The practice of meeting a government's budget gap by borrowing or, in the narrower Indian sense, by the central bank creating new money, rather than by raising taxes or cutting spending.
- In Indian usage, deficit financing traditionally meant the government borrowing from the RBI, effectively printing money to cover the deficit.
- This can be inflationary, because new money is injected without a matching rise in output; see concept inflation.
- The automatic monetisation of deficits through ad hoc Treasury Bills was phased out in India after 1997, when the system shifted to market borrowing under the Ways and Means Advances arrangement.

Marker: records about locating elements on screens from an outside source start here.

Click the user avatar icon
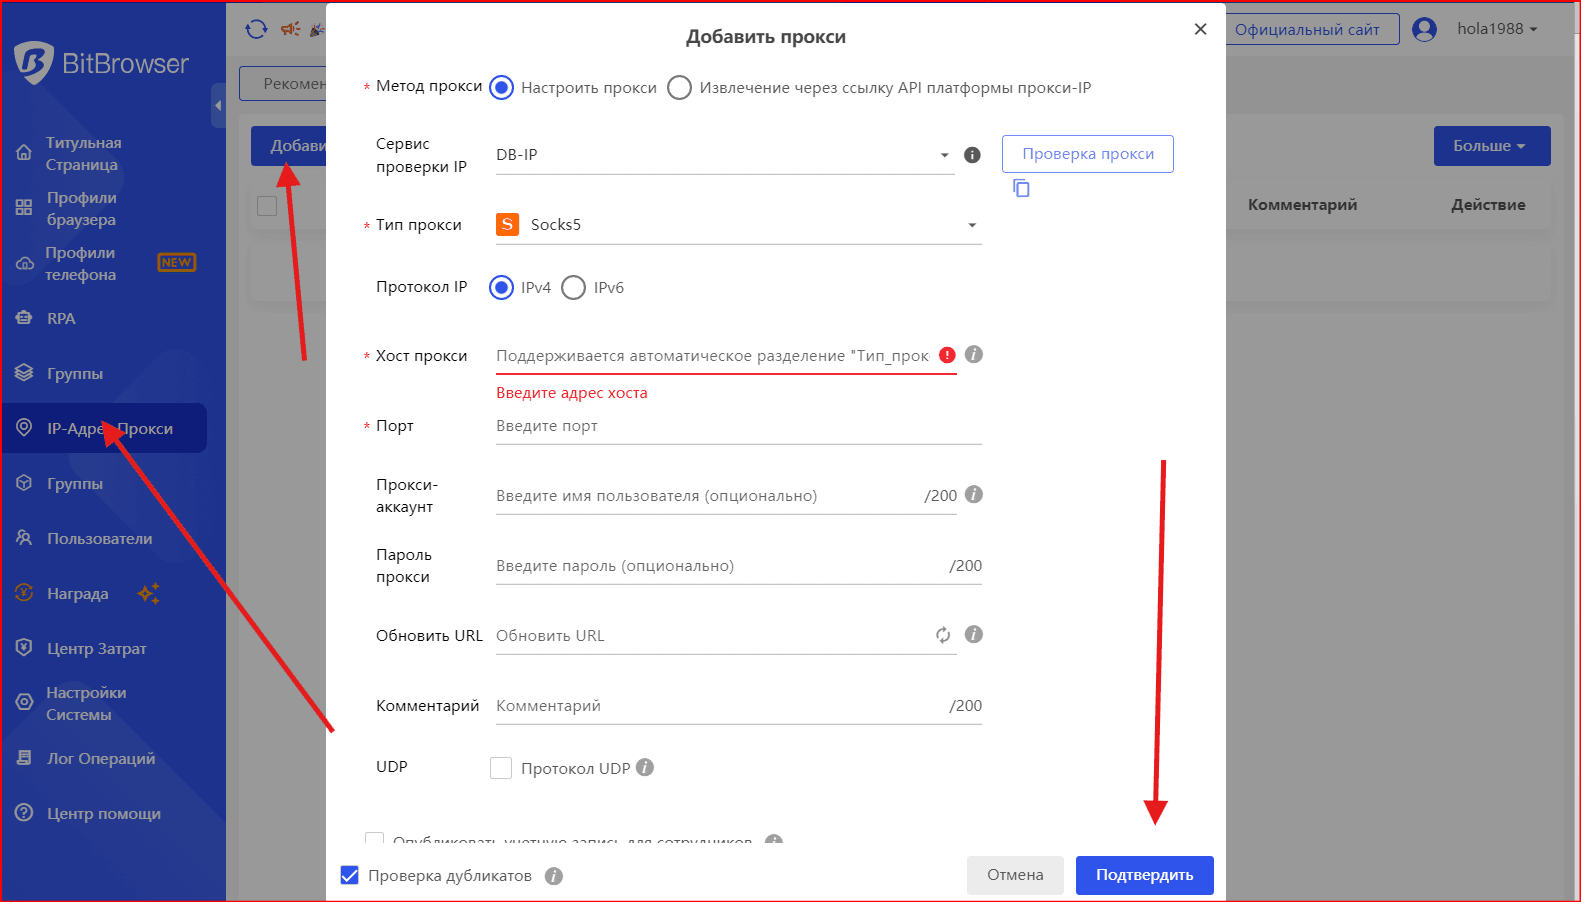This screenshot has width=1581, height=902. pos(1424,29)
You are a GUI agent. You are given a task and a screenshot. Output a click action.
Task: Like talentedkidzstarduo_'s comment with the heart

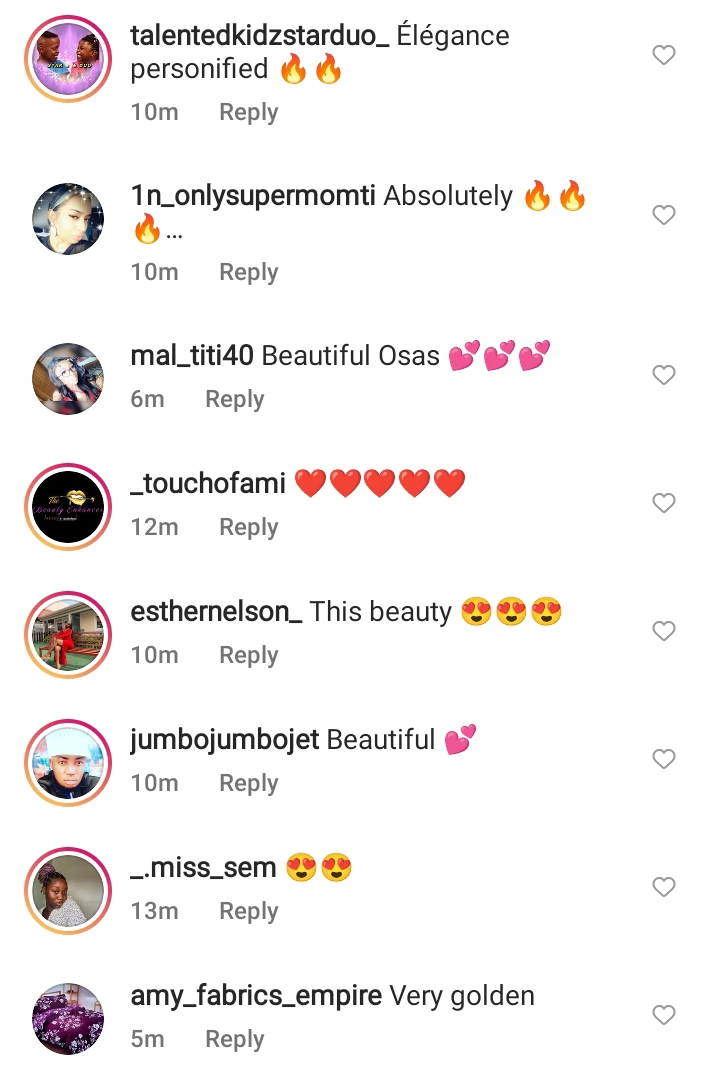[663, 55]
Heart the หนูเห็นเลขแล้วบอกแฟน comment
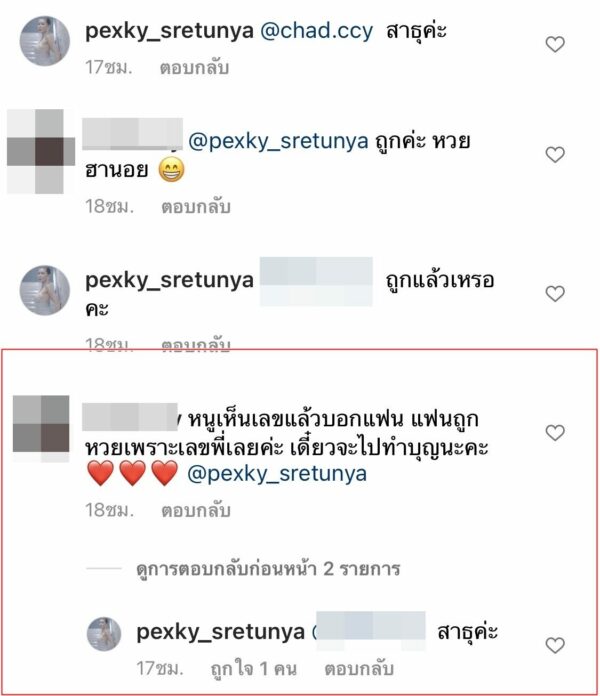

- Today the fiscal deficit is financed mainly by borrowing from the market through government securities; see concept fiscal deficit and concept government securities.

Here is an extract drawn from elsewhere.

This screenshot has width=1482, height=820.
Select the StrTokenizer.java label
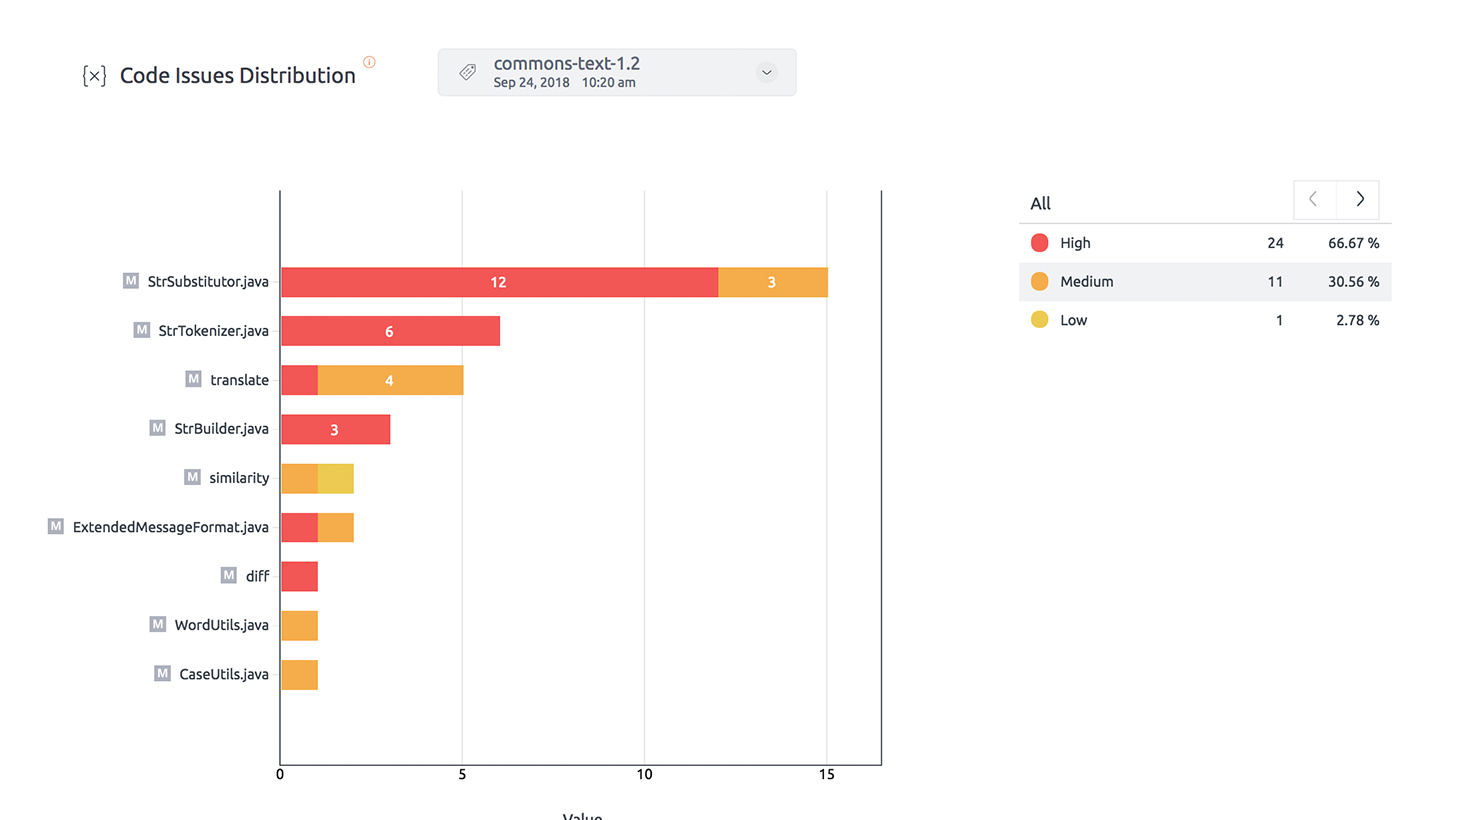213,331
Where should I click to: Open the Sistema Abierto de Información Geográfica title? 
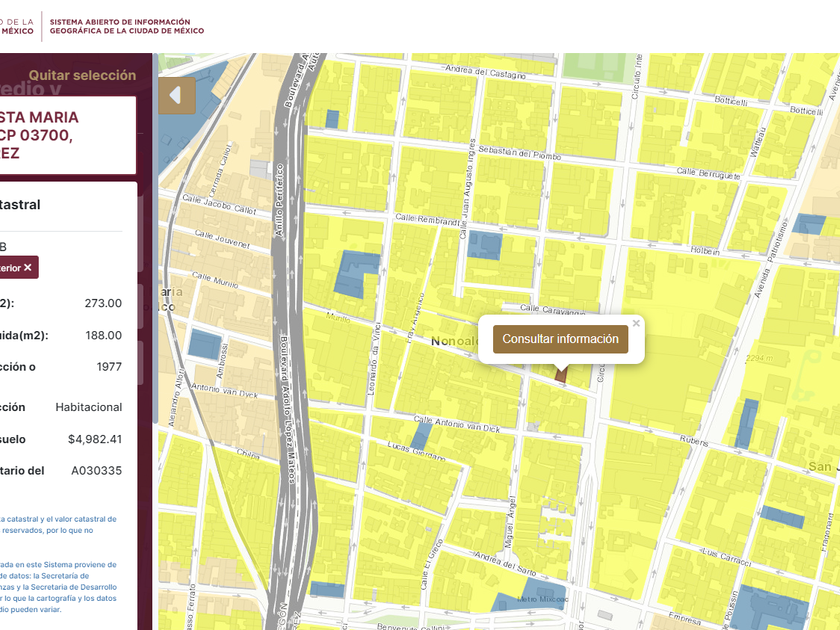(x=126, y=26)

- Heavy deficit financing can lead to crowding out and a rising debt burden; see concept crowding out effect.
The definition, the inflationary risk, and the 1997 phasing out of automatic monetisation (ad hoc Treasury Bills) are testable fiscal-policy facts.
Deficit financing in the narrow Indian sense meant the RBI creating money for the government (now ended); broadly it means filling the budget gap by borrowing, mainly from the market today.
Filling the budget gap by borrowing or money creation; RBI monetisation via ad hoc Treasury Bills ended in 1997, replaced by market borrowing.